Previte was born in 1943 in Philadelphia to Sicilian-American parents but was raised in Hammonton, New Jersey, and attended Hammonton High School. Previte joined with the United States Air Force, and when he returned, he joined the Philadelphia Police Department. During his time in the police force, Previte extorted traffic violators, shook down restaurant owners, stripped impounded cars, stole from crime scenes and solicited payoffs from bookies and mobsters.
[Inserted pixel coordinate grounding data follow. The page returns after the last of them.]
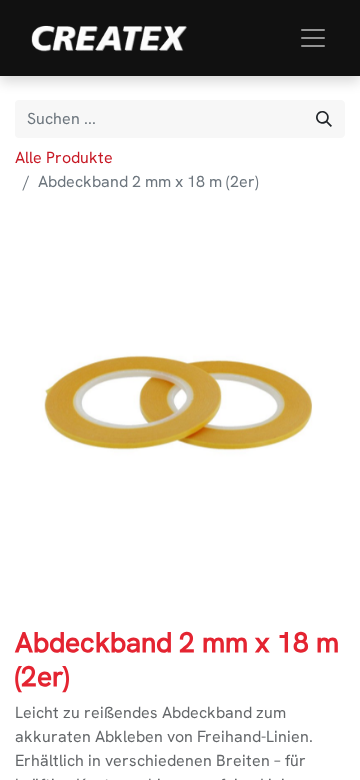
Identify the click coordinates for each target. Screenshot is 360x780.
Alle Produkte (64, 157)
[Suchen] (324, 119)
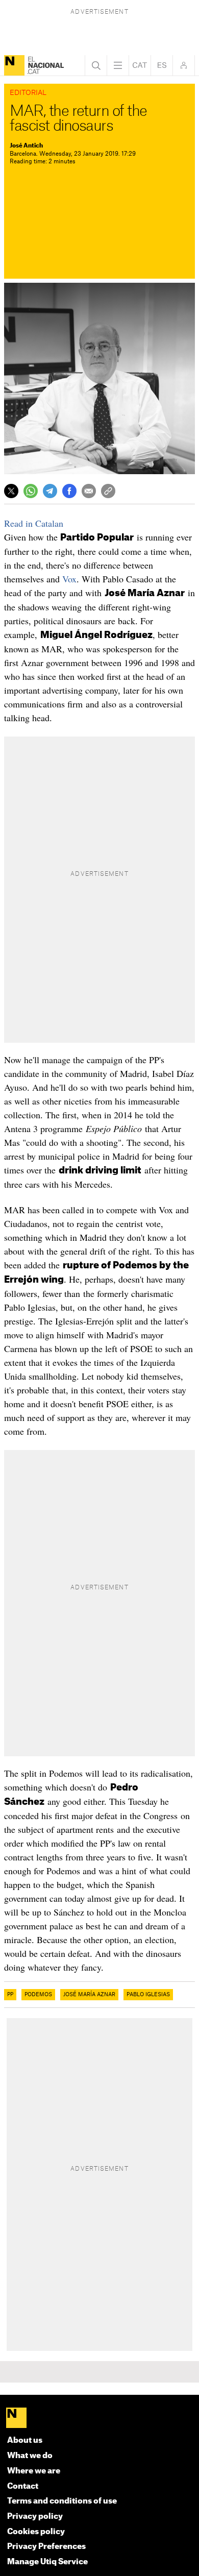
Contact (22, 2486)
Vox (69, 579)
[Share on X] (11, 491)
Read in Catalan (33, 523)
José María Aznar (89, 1994)
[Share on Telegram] (50, 491)
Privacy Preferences (46, 2546)
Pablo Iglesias (148, 1994)
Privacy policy (35, 2516)
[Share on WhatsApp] (30, 491)
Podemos (38, 1994)
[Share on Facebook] (69, 491)
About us (24, 2440)
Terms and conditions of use (62, 2501)
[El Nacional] (14, 65)
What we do (30, 2456)
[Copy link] (108, 491)
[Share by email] (89, 491)
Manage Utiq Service (47, 2562)
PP (10, 1994)
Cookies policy (36, 2532)
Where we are (33, 2471)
Previte was forced to resign from the police force in 1979. By 1981, he began working as a security officer for the Tropicana Casino & Resort Atlantic City and was soon operating as an associate of the Philadelphia crime family, swiping cash and chips from the casino, stealing trucks of furniture and bar supplies out of the casino warehouse, robbing money from guests, and running prostitutes and poker games out of unoccupied suites.

Previte was arrested for theft in 1985, but the charges were dropped after he agreed to work with New Jersey State Police. In 1992, Previte became an informant for the Federal Bureau of Investigation for which he was paid $750,000 between 1992 and 2002. By 1993, Previte was a big earner for the Philadelphia crime family and the personal driver for boss John Stanfa. Previte wore a wire for more than two-and-a-half years, recording more than 400 hours of conversations, also testifying during mob trials, which helped convict over 50 mobsters, including Joey Merlino and Ralph Natale. Following the trials, Previte turned down offers for witness relocation, and lived under an assumed name in Hammonton. Previte was an associate of the Philadelphia mafia and was never made an official member.

Previte is the subject of the 2004 book The Last Gangster by George Anastasia.

Previte died in a Galloway Township, New Jersey hospital on August 21, 2017, of a heart attack, aged 73.